[SDK] Python websockets reconnect on unexpected close
In order to start having long-running tasks that rely on websockets events to trigger state changes, we need to ensure that the Python websockets client will automatically reconnect when there is an unexpected disconnect.
- The public interface of EventClient does not change.
- Clients that use the public interface of EventClient are automatically get reconnected to websockets. In other words, the
on_eventcallback is called with an uninterrupted stream of events, even if the underlying client has to connect to the websockets server multiple times to provide it.
- Existing tests should continue to pass without modifying the public methods called and the results they return.
- Add a test that forcibly disconnects the client and asserts that it automatically reconnects and passes in the correct last_log_id.
- The current EventClient class becomes an internal class (_EventClient)
- Add a
on_closed()callback to _EventClient.
- Create a new EventClient class that inherits from object.
- EventClient takes
on_eventin the constructor and has the following public API:
- EventClient creates an instance of _EventClient and sets callbacks on_event() and on_closed() to itself
- When subscribe() and unsubscribe() are called EventClient, record in an array and then forward to _EventClient
- When events are called from _EventClient, record the sequence number "id" in last_log_id and forward them to the real on_event() handler.
- If close() is called by user, set a flag
- If on_closed() event is called on EventClient, but close flag is false, disconnect from old _EventClient object, create a new _EventClient object, and replay the subscriptions with last_log_id set
Updated by Peter Amstutz over 7 years ago
Comments @ 7b2cd50
Could you refactor the code for managing the list of "filters" so that it is the same between
PollClient? Maybe add a small helper class.
on_closed parameter should not be optional.
EventClient.on_closed() it should catch exceptions around
self.ec.connect() and keep retrying
self.ec.connect() with a 5-10 second wait in between tries until it succeeds or
self.is_closed == True. I didn't think of this detail when I wrote the original description but it is important for robustness (for example, when the websockets service reboots and is unavailable for a minute or two). The retry logic will need a test.
The test isn't quite correct. It creates
human2 before calling close_connection(), so it is possible for it to receive the event before disconnecting.

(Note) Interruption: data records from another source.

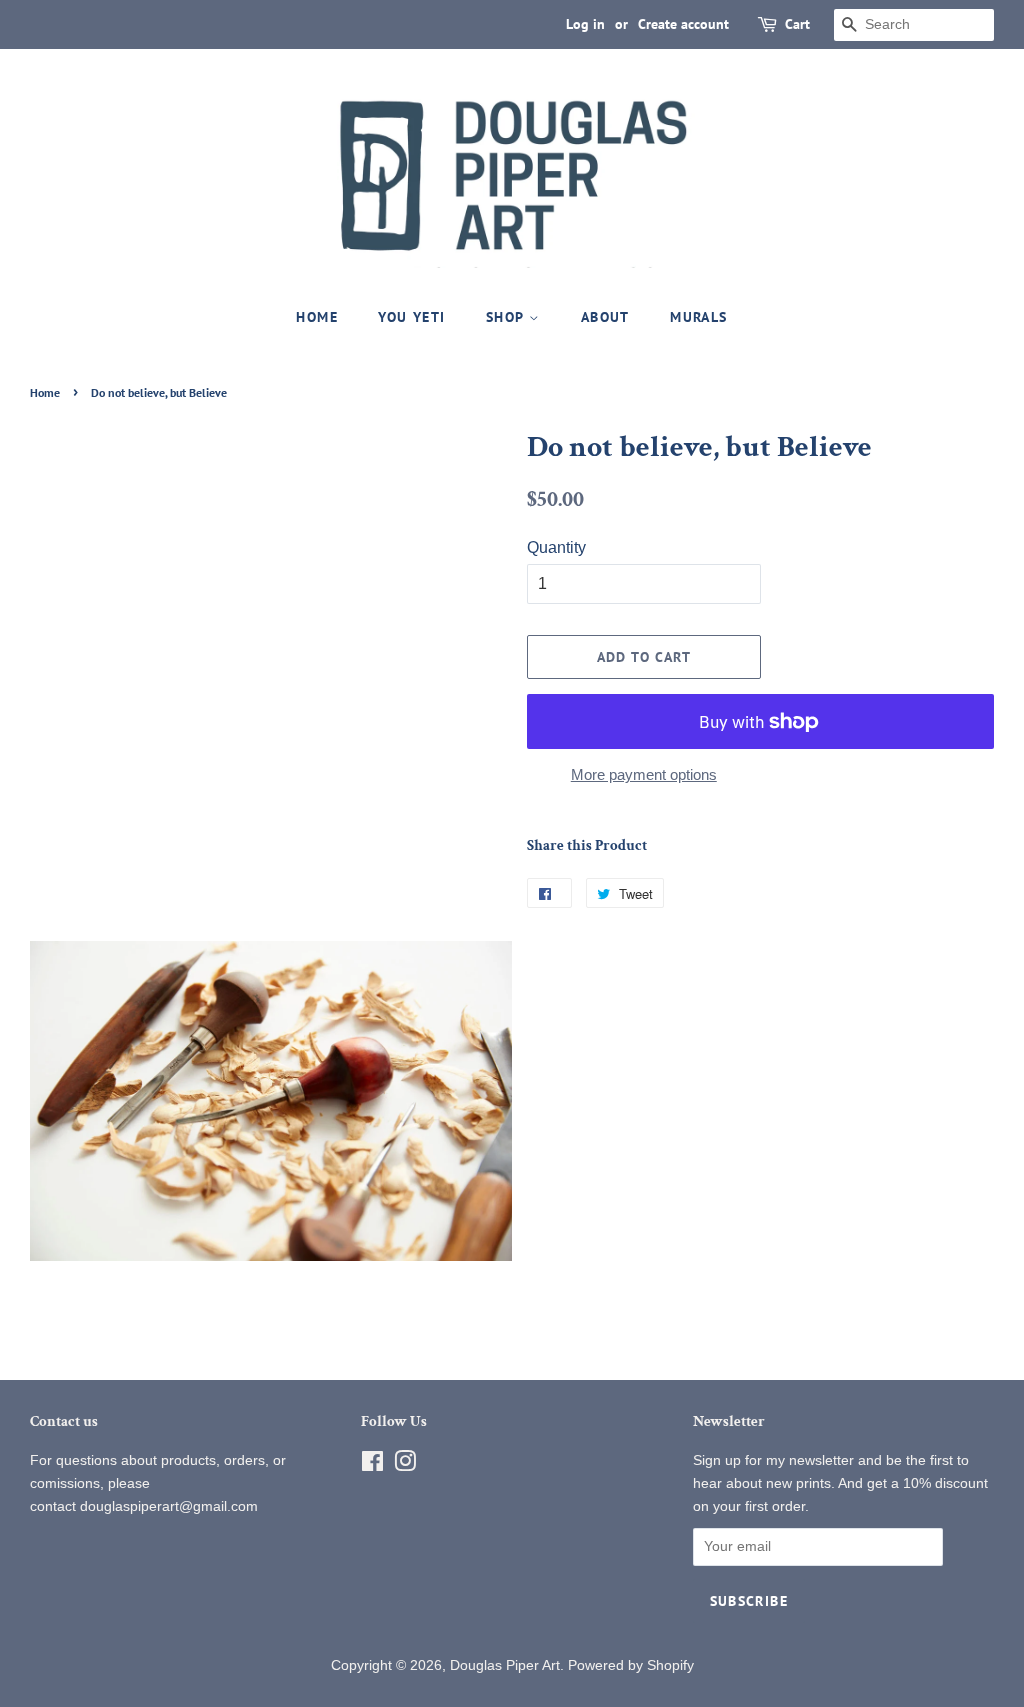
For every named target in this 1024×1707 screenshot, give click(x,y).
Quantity (556, 547)
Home (317, 317)
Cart (797, 24)
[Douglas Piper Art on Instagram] (405, 1465)
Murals (698, 317)
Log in (585, 24)
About (605, 317)
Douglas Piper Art (505, 1665)
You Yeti (411, 317)
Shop (507, 317)
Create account (683, 24)
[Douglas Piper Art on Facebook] (372, 1465)
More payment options (644, 774)
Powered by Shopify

It should create human2 after it calls
close_connection() to demonstrate that it reconnected after
Updated by Radhika Chippada over 7 years ago
- Could you refactor the code for managing the list of "filters" so that it is the same between EventClient and PollClient? Maybe add a small helper class.
The PollClient is using [filters] where as EventClient is using filters as is which as an array of array, so I did not do this. However, I noticed an issue with the way I was managing "subscriptions" and re-subscribing on unexpected closes. I updated the logic to first connect (with the original filters) and then issue submit calls for each entry found in the unsubscribed subscriptions.

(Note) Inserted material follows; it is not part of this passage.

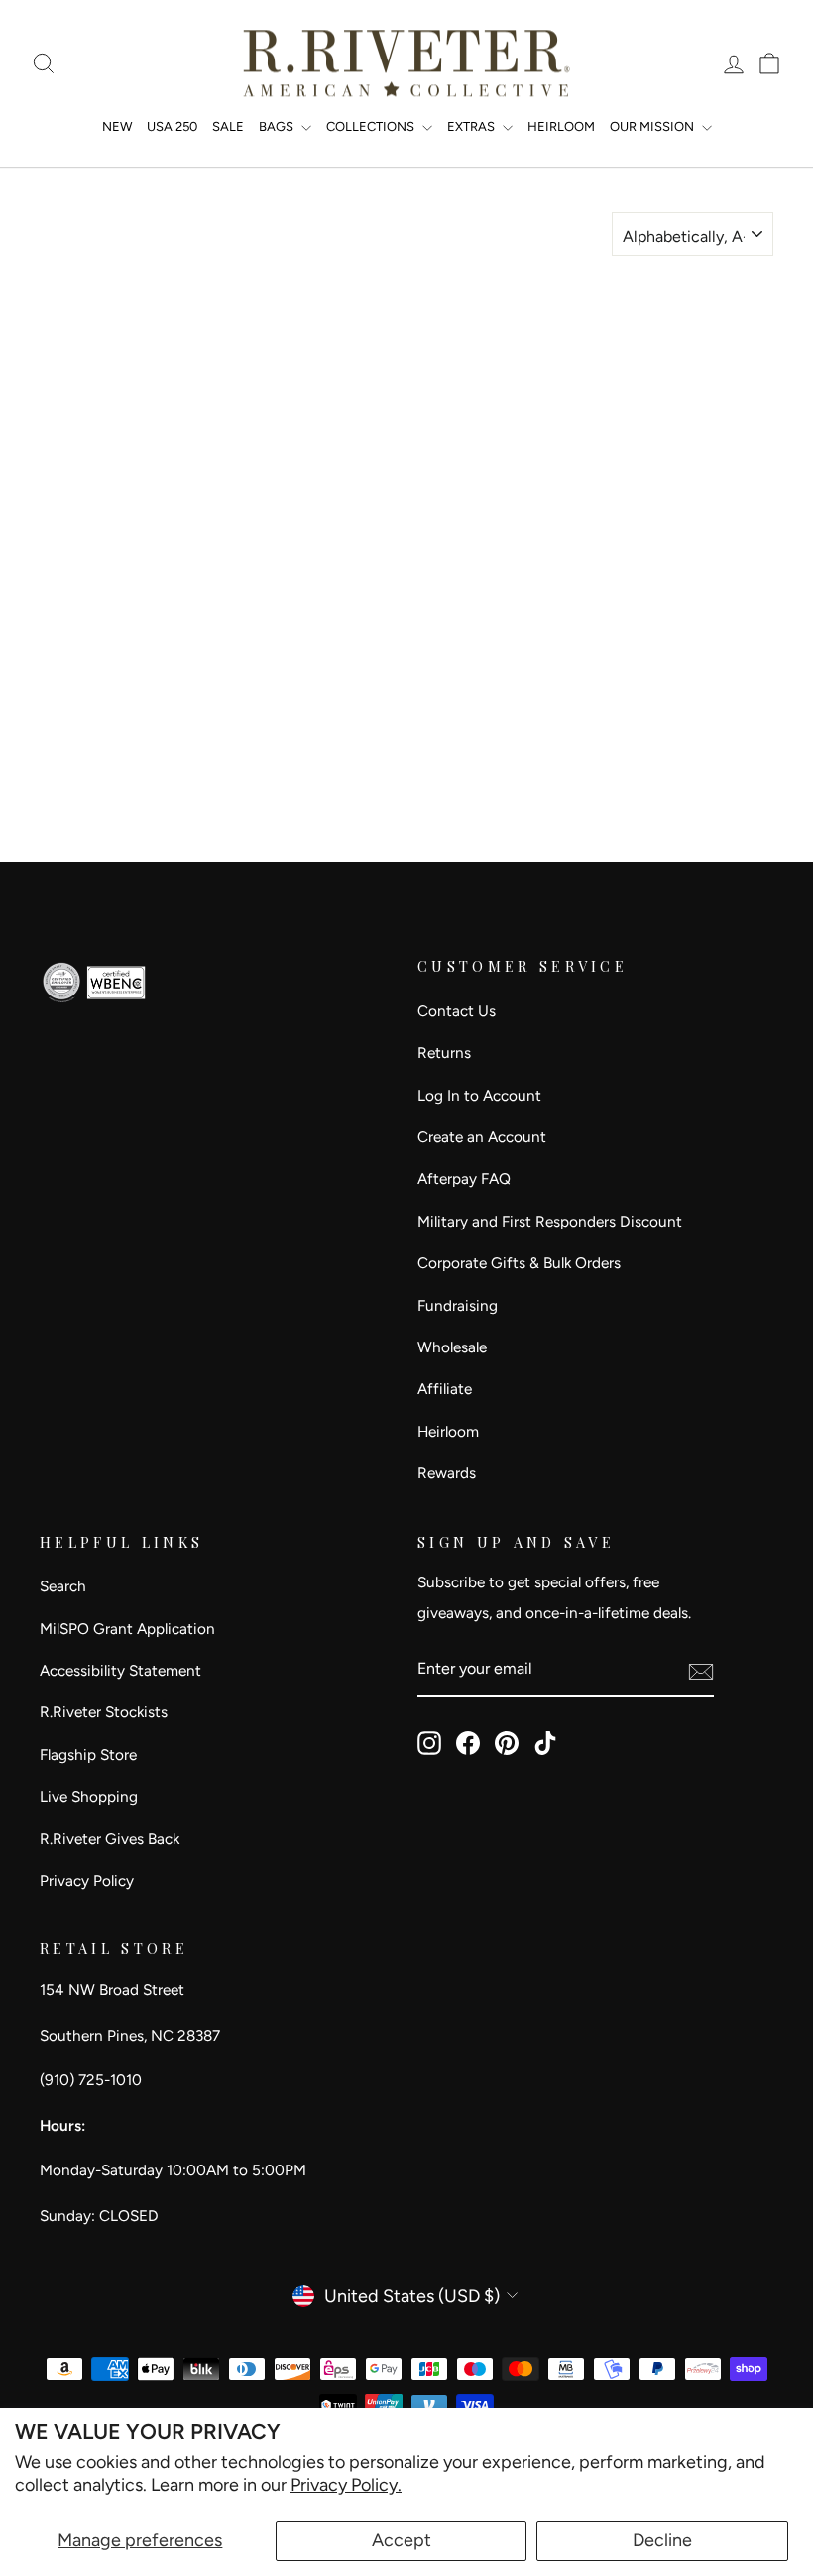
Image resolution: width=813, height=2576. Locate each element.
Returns (444, 1052)
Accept (401, 2540)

- EventClient._init__() the on_closed parameter should not be optional.
- In EventClient.on_closed() it should catch exceptions around self.ec.connect() and keep retrying self.ec.connect() with a 5-10 second wait in between tries until it succeeds or self.is_closed == True.
Added this code update
- The retry logic will need a test.
In order to write a test that checks the retry logic, I would need to mock the EventClient.connect with side_effects array [pass, some_error, pass], where the first and third side_effects should pass and do the actual connect work. I could not figure out how to define side_effects such that they pass the first and third time onwards but fail the second time. Please provide a working code sample for this so that I can write this test. Thanks.
- The test isn't quite correct. It creates human2 before calling close_connection(), so it is possible for it to receive the event before disconnecting. It should create human2 after it calls close_connection() to demonstrate that it reconnected after close_connection().
Updated by Peter Amstutz over 7 years ago
Suggest using StreamIO.StreamIO instead of logging.FileHandler. This buffers in memory instead of creating a temporary file:
logstream = StreamIO.StreamIO() rootLogger = logging.getLogger() streamHandler = logging.StreamHandler(logstream) rootLogger.addHandler(streamHandler) ... log_messages = logstream.getvalue()
In EventClient.on_closed, this should catch Exception and log the exception:
except Exception as e: _logger.warn("Error '%s' during websocket reconnect. Will retry after 5s.", e) time.sleep(5)